Exercise details :: Set down, please, the line that contains "Open Altre azioni menu for wp-autosave" and every line that follows it to the end of the records, exactly; do not include pictures.

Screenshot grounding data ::
::::
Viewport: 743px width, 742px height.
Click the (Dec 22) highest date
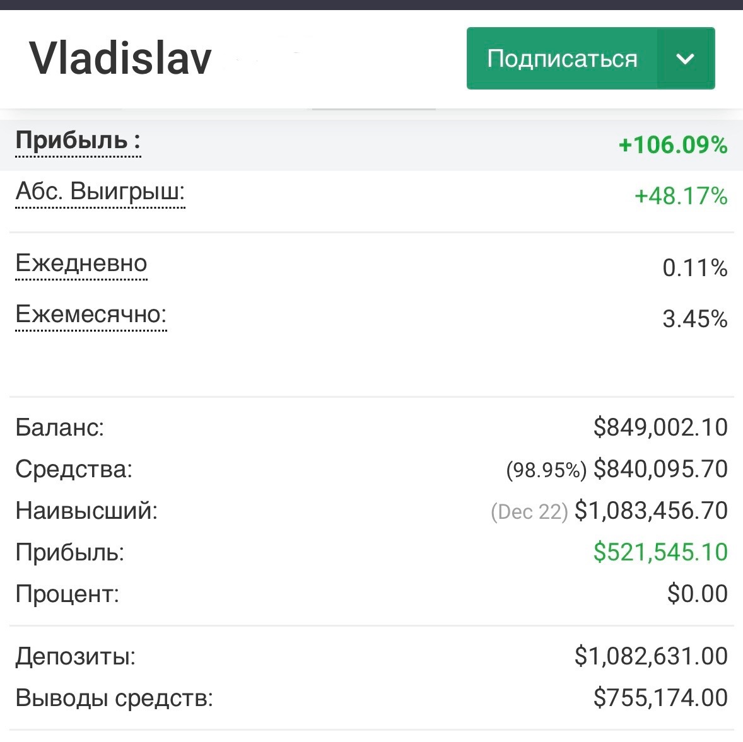tap(529, 511)
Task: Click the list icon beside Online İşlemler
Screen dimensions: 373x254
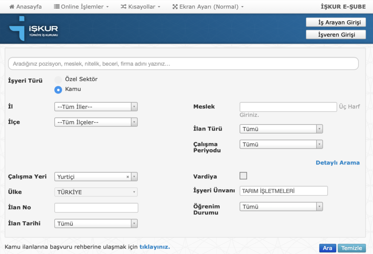Action: (x=56, y=7)
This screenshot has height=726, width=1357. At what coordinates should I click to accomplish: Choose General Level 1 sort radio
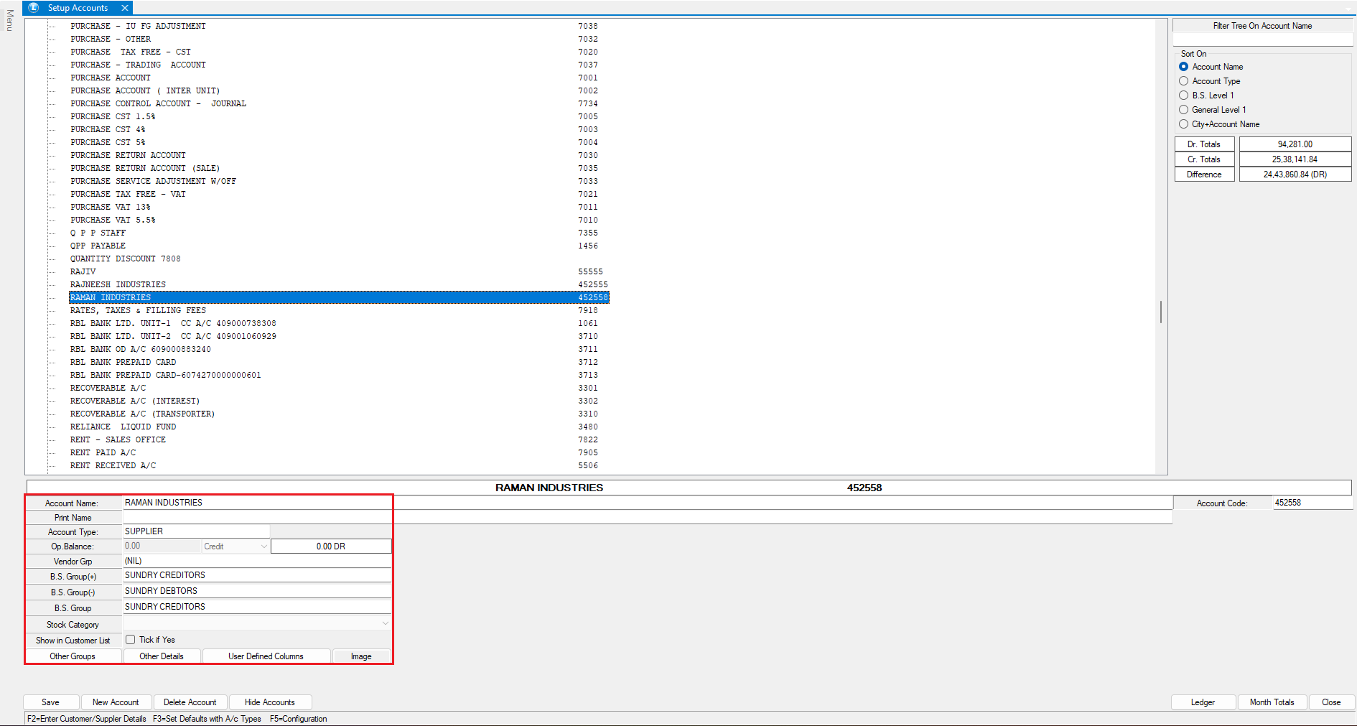[x=1184, y=110]
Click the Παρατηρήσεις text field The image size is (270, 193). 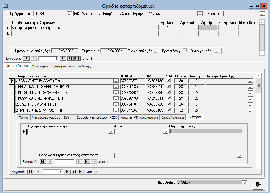[x=206, y=131]
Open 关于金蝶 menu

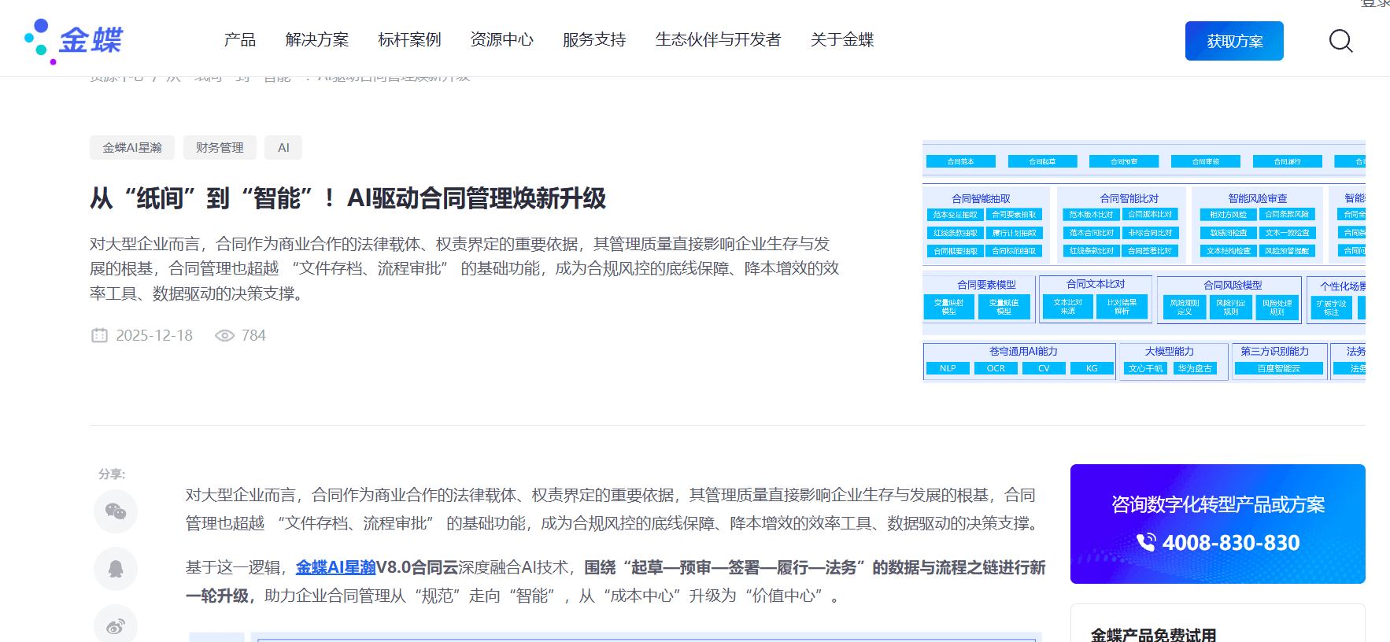coord(842,39)
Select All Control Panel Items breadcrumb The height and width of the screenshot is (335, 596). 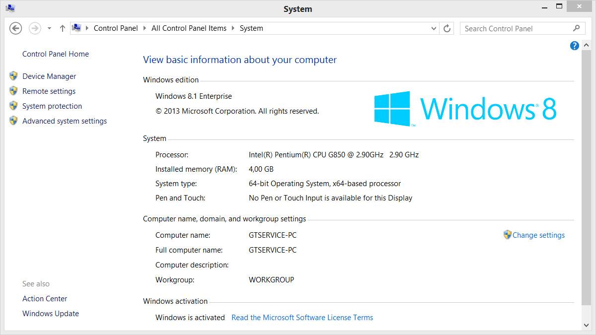click(189, 28)
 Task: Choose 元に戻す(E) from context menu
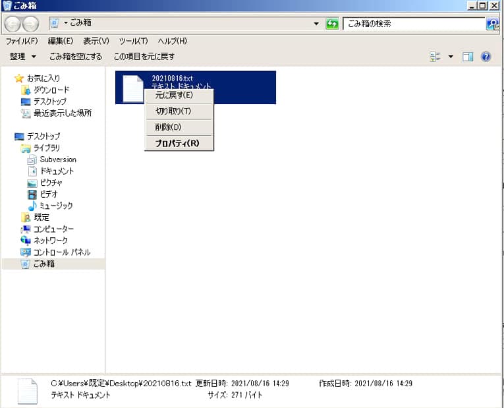174,96
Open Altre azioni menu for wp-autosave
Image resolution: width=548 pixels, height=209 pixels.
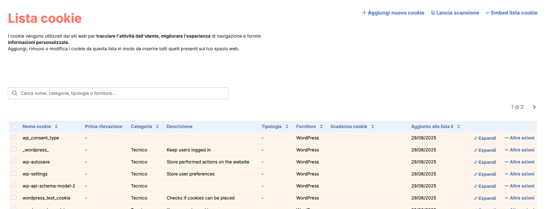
::::
Worked solution ::
Open Altre azioni menu for wp-autosave
Image resolution: width=548 pixels, height=209 pixels.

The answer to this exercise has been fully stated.